NGG nucleotide sequence (or CCN) must be present immediately 5` of the sequence you want to target with Cas9. Else you cant target the sequence and must choose another.
If there is no such sequence you can use alternative nuclease like Cpf1 (TTN/NAA)
I recommend you have a look on the Addgene website for information about some Cas9 variants in the literature which have slightly different PAM sequence requirements: https://www.addgene.org/crispr/guide/ (scroll down to the bottom of the page).
Here is a summary:
SpCas9 = NGG
SpCas9 D1135E variant = NGG (reduced NAG binding)

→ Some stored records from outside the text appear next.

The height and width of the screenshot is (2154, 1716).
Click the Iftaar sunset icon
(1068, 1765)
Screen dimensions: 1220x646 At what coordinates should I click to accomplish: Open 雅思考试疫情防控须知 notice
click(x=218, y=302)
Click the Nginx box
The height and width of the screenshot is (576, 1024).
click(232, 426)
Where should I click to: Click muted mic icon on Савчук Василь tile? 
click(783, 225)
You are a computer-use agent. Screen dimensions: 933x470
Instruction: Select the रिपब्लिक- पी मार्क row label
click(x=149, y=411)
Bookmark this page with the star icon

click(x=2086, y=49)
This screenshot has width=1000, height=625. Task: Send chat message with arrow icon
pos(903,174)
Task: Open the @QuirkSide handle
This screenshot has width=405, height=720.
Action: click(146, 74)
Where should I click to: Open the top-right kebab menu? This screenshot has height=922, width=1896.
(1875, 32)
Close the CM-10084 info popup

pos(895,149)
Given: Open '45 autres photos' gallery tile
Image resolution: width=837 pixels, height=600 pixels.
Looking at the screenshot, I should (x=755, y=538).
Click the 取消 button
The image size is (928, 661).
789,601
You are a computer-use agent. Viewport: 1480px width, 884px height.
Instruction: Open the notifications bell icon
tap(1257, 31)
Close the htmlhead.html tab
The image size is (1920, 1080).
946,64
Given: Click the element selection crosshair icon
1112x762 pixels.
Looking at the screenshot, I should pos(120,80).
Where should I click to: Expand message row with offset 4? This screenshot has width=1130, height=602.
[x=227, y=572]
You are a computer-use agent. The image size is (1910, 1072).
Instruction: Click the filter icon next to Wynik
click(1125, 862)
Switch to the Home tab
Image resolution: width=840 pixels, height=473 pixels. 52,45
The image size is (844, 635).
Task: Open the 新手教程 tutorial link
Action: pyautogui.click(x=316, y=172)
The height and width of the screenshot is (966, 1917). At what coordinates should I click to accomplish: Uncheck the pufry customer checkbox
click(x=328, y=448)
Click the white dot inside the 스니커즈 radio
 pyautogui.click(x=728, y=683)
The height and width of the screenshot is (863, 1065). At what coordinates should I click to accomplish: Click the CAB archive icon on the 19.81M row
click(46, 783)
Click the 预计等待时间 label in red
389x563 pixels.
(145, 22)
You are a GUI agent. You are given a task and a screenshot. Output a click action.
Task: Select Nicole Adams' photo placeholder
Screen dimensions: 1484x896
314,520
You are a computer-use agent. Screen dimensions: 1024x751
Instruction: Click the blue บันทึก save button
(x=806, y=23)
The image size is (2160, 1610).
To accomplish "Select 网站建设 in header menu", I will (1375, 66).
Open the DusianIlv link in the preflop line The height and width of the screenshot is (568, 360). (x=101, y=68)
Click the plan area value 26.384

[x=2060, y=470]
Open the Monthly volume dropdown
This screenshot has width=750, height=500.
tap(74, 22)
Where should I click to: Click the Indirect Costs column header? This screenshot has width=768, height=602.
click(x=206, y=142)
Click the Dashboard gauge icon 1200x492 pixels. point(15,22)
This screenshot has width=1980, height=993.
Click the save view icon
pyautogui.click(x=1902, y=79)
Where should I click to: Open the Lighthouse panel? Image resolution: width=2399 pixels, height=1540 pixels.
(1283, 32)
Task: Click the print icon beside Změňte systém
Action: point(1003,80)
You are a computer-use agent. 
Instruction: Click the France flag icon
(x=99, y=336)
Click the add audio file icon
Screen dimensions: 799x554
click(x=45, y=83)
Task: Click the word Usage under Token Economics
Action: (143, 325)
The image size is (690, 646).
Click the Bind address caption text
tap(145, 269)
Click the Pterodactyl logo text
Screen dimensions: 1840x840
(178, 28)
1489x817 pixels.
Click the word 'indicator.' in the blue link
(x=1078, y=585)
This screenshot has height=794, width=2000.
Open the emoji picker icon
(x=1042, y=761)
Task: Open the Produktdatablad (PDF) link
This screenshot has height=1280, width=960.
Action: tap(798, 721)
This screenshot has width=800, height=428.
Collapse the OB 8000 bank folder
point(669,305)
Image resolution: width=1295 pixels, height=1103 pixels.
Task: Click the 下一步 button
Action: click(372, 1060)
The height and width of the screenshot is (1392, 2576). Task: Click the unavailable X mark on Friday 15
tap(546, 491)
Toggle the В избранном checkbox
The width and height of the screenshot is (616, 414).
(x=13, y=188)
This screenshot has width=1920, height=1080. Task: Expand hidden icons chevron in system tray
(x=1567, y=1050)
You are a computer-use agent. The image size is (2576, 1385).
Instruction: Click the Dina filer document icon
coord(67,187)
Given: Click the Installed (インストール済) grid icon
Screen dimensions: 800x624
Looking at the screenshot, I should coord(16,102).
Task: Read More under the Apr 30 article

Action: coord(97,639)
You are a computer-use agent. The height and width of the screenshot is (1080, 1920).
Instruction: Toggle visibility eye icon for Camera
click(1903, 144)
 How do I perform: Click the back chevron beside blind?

SpCas9 VRER variant = NGCG
SpCas9 EQR variant = NGAG
SpCas9 VQR variant = NGAN or NGNG
SaCas9 = NNGRRT or NNGRR(N)
If any of these PAM sequences would be ideal for your targeted region, you can then search on the Addgene website for plasmids encoding the desired Cas9 enzyme. You can order the plasmids from them (they're not that expensive) and then start cloning for your sgRNAs.
PAM localisation is some quite flexible, no need to be on exactly locus of interesting. For knock-in, within +/- 100 base pairs region works fine, by providing a correct repair donor template. For knock-out would be even more flexible. Hard to imagine you could not find a NGG site within 200 base pairs of sequence.